Décision qui fait beaucoup discuter les enseignants et les parents d'élèves actuellement. Ceux qui n'y adhèrent pas avancent que la sécurité des enfants est minimisée et qu'il s'agit là d'une décision politique qui ne prend pas en compte le risque auquel sont exposés les enfants. Idée qui n'est pas partagée par d'autres qui estiment que les examens doivent avoir lieu en adoptant les mesures nécessaires afin de garantir la santé des candidats et qu'une année blanche signifierait des pertes considérables pour tous.

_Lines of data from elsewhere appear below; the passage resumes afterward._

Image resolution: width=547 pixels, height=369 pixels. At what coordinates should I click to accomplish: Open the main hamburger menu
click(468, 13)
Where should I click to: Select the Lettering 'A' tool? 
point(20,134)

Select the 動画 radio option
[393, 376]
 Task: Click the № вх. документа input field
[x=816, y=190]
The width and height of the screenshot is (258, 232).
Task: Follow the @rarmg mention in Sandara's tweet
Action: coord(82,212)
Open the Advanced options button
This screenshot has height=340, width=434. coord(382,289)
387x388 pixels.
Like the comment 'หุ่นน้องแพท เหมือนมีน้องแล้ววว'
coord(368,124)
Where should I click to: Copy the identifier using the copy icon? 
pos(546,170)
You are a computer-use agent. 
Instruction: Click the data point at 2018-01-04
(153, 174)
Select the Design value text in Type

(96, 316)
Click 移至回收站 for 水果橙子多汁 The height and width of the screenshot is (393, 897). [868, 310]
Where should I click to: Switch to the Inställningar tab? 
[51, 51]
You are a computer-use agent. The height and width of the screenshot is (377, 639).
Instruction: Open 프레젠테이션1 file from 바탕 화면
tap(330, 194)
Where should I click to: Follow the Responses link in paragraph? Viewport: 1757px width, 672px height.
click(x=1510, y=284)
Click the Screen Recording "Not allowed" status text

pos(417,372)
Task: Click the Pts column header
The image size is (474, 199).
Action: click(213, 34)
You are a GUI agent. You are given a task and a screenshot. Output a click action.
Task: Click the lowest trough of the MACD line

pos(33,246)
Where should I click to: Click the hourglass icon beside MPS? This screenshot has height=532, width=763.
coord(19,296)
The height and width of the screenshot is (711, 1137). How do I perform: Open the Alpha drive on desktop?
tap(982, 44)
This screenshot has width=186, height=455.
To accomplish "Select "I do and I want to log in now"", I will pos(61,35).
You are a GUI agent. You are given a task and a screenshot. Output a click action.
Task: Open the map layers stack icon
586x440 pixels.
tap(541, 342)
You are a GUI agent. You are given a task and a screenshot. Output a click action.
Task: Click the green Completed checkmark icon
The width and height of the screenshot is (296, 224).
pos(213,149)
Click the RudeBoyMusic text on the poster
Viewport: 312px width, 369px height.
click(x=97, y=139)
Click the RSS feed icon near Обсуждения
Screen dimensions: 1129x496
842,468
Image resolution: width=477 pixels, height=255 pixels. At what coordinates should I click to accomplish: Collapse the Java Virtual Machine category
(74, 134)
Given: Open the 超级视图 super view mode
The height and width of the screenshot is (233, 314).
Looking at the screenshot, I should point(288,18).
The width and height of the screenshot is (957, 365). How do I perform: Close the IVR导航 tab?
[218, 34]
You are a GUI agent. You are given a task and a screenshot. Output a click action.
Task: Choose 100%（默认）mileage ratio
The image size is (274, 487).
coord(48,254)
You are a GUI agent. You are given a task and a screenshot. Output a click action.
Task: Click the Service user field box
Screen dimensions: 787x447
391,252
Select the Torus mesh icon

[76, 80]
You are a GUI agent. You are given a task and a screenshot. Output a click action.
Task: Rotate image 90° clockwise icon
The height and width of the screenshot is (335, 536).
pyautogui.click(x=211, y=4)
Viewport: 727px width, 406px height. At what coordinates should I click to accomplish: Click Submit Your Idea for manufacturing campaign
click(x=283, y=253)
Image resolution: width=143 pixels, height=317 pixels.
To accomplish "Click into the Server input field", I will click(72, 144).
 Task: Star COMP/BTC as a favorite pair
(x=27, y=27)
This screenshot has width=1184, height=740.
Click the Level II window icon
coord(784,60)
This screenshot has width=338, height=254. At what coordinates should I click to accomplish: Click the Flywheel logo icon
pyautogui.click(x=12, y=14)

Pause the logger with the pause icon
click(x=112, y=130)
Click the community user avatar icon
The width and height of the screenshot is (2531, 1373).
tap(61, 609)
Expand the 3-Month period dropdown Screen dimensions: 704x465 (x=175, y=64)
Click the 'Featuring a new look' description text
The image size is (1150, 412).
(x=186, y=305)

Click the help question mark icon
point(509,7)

Deux points de vue compréhensibles. Les craintes de ceux qui s'opposent à la reprise des cours et au maintien des examens semblent fondées. En effet, comment croire à la sécurité optimale des enfants lorsque les infrastructures ne sont pas adaptées pour accueillir plus d'une trentaine d'élèves par classe ou être certains qu'aucun enfant n'est porteur du virus, surtout quand ce dernier a une période d'incubation d'une dizaine de jours avant de manifester de réels symptômes. De plus, ces derniers jours, le nombre de contaminations ne cesse de croître, franchissant même le cap des 500 cas avérés. D'un autre côté, les ménages les plus vulnérables voient mal où trouver les moyens pour que leurs enfants refassent une année avec tout ce que cela implique. Déjà qu'au début de cette année scolaire, beaucoup se sont plaints du manque de moyens pour régler les frais de scolarité de leurs enfants, même si la gratuité de l'enseignement des écoles primaires publiques a été annoncée.

Admis en classe supérieure. Dans certaines écoles privées de la capitale, le problème est déjà en grande partie résolu en faisant passer en classe supérieure les élèves sauf cas vraiment exceptionnel. En d'autres termes, les examens pour les classes intermédiaires ne sont qu'une formalité permettant de sélectionner les élèves ayant besoin d'un cours d'appui. Une initiative qui ravit une grande partie des parents. Quant aux enfants scolarisés dans les établissements publics, leur sort n'est pas encore fixé jusqu'à la prochaine déclaration du ministère de l'Education.

Après le débat sur le confinement et le déconfinement, celui de la tenue des examens semble dorénavant ouvert. Mais comme pour le premier, les autorités se sont déjà prononcées en affirmant qu'il n'y aura pas d'année blanche.